Userspace vs kernel space driver

I am looking to write a PWM driver. I know that there are two ways we can control a hardware driver:
User space driver.
Kernel space driver
If in general (do not consider a PWM driver case) we have to make a decision whether to go for user space or kernel space driver. Then what factors we have to take into consideration apart from these?
User space driver can directly mmap() /dev/mem memory to their virtual address space and need no context switching.
Userspace driver cannot have interrupt handlers implemented (They have to poll for interrupt).
Userspace driver cannot perform DMA (As DMA capable memory can be allocated from kernel space).

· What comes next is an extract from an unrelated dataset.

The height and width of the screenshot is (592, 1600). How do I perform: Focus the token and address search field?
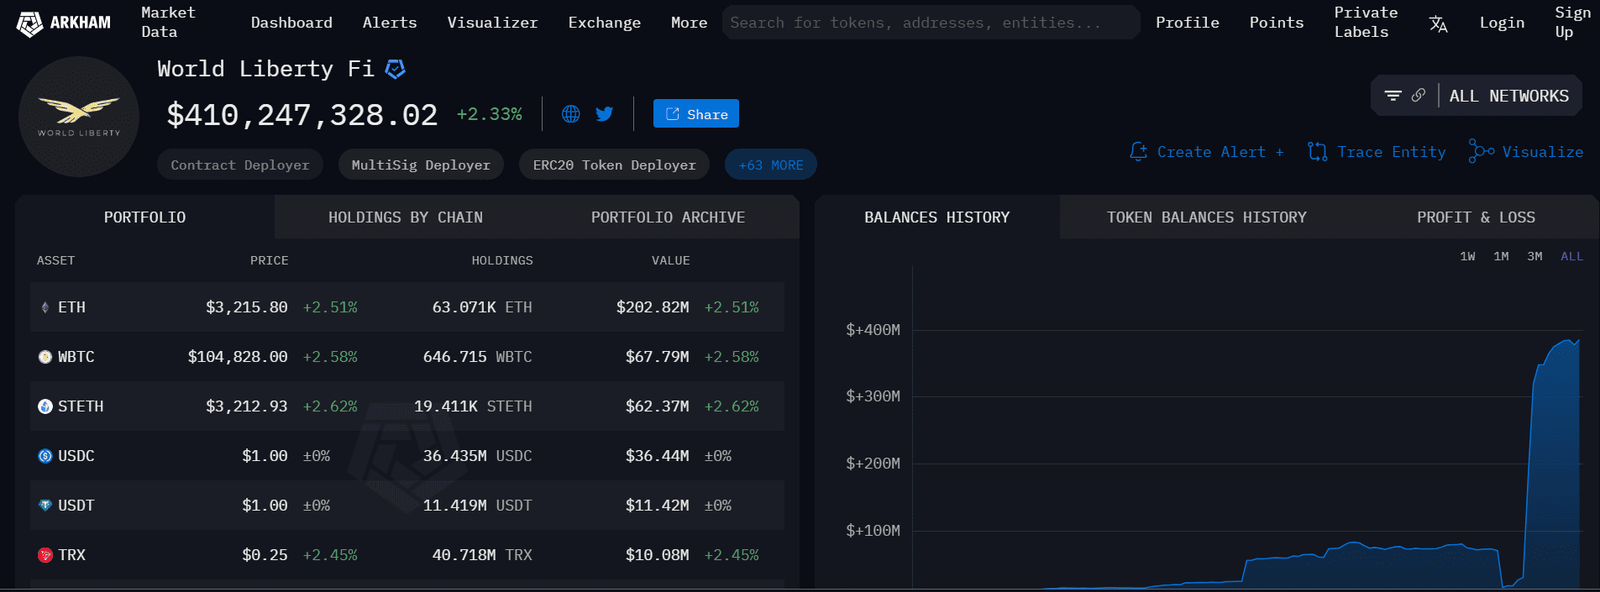[930, 23]
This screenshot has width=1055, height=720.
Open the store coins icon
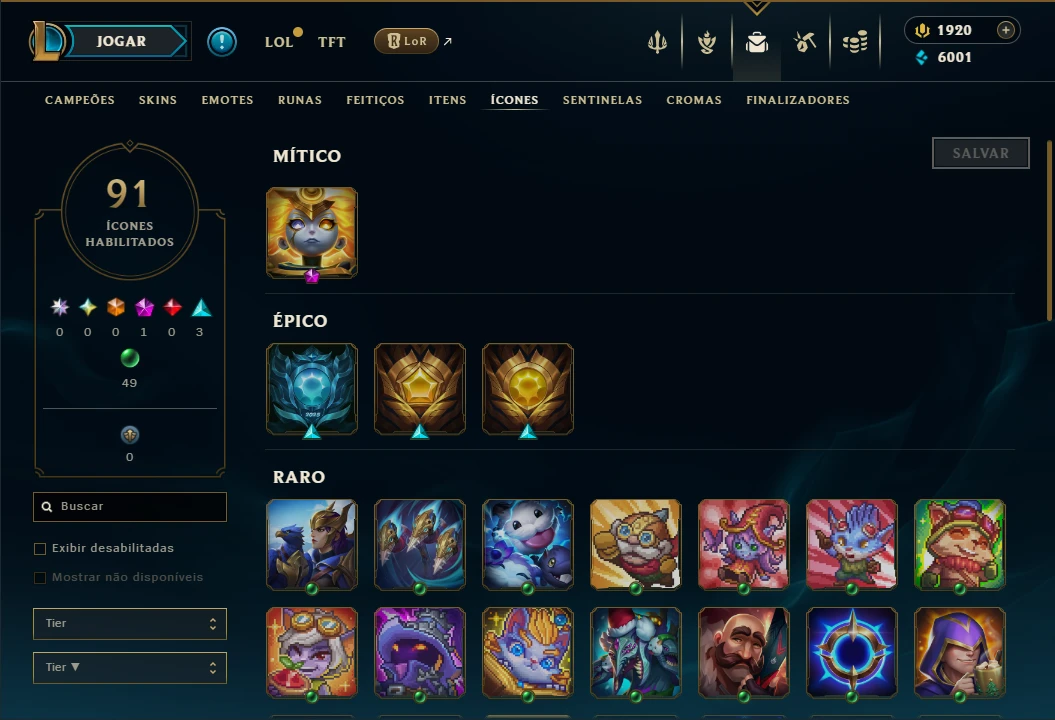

From those three factors that you have listed only the first one is actually correct. As for the rest — not really. It is possible for a user space code to perform DMA operations — no problem with that. There are many hardware appliance companies who employ this technique in their products. It is also possible to have an interrupt driven user-space application, even when all of the I/O is done with a full kernel-bypass. Of course, it is not as easy simply doing an mmap() on /dev/mem.
You would have to have a minimal portion of your driver in the kernel — that is needed in order to provide your user space with a bare minimum that it needs from the kernel (because if you think about it — /dev/mem is also backed up by a character device driver).
For DMA, it is actually too darn easy — all you have to do is to handle mmap request and map a DMA buffer into the user space. For interrupts — it is a little bit more tricky, the interrupt must be handled by the kernel no matter what, however, the kernel may not do any work and just wake up the process that calls, say, epoll_wait(). Another approach is to deliver a signal to the process as done by DOSEMU, but that is very slow and is not recommended.
As for your actual question, one factor that you should take into consideration is resource sharing. As long as you don't have to share a device across multiple applications and there is nothing that you cannot do in user space — go for the user space. You will probably save tons of time during the development cycle as writing user space code is extremely easy. When, however, two or more applications need to share the device (or its resources) then chances are that you will spend tremendous amount of time making it possible — just imagine multiple processes forking, crashing, mapping (the same?) memory concurrently etc. And after all, IPC is generally done through the kernel, so if application would need to start "talking" to each other, the performance might degrade greatly. This is still done in real-life for certain performance-critical applications, though, but I don't want to go into those details.
Another factor is the kernel infrastructure. Let's say you want to write a network device driver. That's not a problem to do it in user space. However, if you do that then you'd need to write a full network stack too as it won't be possible to user Linux's default one that lives in the kernel.
I'd say go for user space if it is possible and the amount of effort to make things work is less than writing a kernel driver, and keeping in mind that one day it might be necessary to move code into the kernel. In fact, this is a common practice to have the same code being compiled for both user space and kernel space depending on whether some macro is defined or not, because testing in user space is a lot more pleasant.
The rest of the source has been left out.